Cuando vilipendiamos o lanzamos dardos envenenados contra un líder político porque no nos convence su forma de gobernar, estamos tirando balones fuera desde la portería masculina y actuando desde el extrarradio de nuestro ser. Obviando que un líder no es más que la personificación de la conciencia colectiva de un país. Si aborrecemos la corrupción, tal vez lo más sensato sería preguntarnos en qué momento hemos sido corruptos o deshonestos con nosotros mismos o con los demás.
En cambio, cuando ante una decisión importante de cara a nuestra salud –someternos a una operación, a un tratamiento, emprender un régimen o tomar cualquier decisión relacionada con nuestro organismo- nos conectamos con el mundo celular para avisarle, para recabar su opinión o su apoyo, estamos actuando desde el Yo femenino receptivo. Es lo que hacemos desde la Alquimia Genética.

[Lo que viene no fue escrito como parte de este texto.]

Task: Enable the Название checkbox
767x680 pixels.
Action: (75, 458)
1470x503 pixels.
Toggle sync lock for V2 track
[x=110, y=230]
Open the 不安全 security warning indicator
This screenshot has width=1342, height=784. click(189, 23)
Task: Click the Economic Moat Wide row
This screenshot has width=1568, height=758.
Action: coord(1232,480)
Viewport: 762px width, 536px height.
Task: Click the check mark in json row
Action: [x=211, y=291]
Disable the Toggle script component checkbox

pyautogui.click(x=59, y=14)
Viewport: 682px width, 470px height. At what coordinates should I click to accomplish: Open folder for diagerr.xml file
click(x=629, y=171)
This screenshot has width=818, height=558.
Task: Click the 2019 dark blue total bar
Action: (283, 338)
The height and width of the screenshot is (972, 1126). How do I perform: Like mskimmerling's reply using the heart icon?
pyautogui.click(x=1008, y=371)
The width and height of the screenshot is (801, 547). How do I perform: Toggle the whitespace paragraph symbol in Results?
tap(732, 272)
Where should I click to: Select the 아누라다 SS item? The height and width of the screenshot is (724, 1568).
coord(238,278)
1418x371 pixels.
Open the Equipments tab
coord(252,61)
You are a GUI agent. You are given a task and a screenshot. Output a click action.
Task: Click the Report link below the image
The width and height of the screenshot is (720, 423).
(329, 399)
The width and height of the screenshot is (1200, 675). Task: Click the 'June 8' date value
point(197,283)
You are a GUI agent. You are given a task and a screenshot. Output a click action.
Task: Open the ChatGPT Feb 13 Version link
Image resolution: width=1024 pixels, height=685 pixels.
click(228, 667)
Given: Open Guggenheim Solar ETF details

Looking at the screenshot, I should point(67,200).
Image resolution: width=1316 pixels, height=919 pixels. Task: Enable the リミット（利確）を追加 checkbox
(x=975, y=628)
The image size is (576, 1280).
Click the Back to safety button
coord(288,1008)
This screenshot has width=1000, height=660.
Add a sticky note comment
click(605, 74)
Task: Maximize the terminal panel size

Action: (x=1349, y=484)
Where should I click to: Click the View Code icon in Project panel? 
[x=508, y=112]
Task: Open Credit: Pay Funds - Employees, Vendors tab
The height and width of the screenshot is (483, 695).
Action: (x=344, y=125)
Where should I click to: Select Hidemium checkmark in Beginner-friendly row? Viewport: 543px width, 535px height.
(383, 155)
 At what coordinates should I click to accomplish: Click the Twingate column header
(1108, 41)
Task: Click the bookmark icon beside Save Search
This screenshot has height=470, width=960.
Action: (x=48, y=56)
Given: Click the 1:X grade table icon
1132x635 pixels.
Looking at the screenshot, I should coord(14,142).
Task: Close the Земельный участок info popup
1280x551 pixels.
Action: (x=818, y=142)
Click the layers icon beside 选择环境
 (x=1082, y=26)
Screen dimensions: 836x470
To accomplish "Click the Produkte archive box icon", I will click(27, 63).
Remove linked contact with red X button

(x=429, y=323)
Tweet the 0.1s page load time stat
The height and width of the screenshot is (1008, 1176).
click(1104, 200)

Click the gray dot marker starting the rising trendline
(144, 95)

Es posible revertir el proceso que nos lleva a venerar la superficie en detrimento del contenido. La energía femenina tuvo su tiempo de dominación (amazonas), la masculina desplegó un amplio contrapunto, desde aquellos tiempos hasta hoy.
Ahora parece que el próximo paso ha de consistir en establecer un equilibrio entre ambas, en conectar lo finito con el infinito. Se trata de derrocar todas las dictaduras, pero empezando por la de la propia psique. Hemos alcanzado un punto de nuestra evolución en que las conquistas han de ser interiores.
En vez de reaccionar desde el Yo periférico —como lo hacen muchos colectivos de mujeres— y seguir ahondando en el patrón de la polarización contraria, persiguiendo de algún modo la revancha ante la hegemonía masculina, tal vez convendría buscar un punto de equilibrio y armonización entre ambas polaridades. A esto nos invita la era acuariana.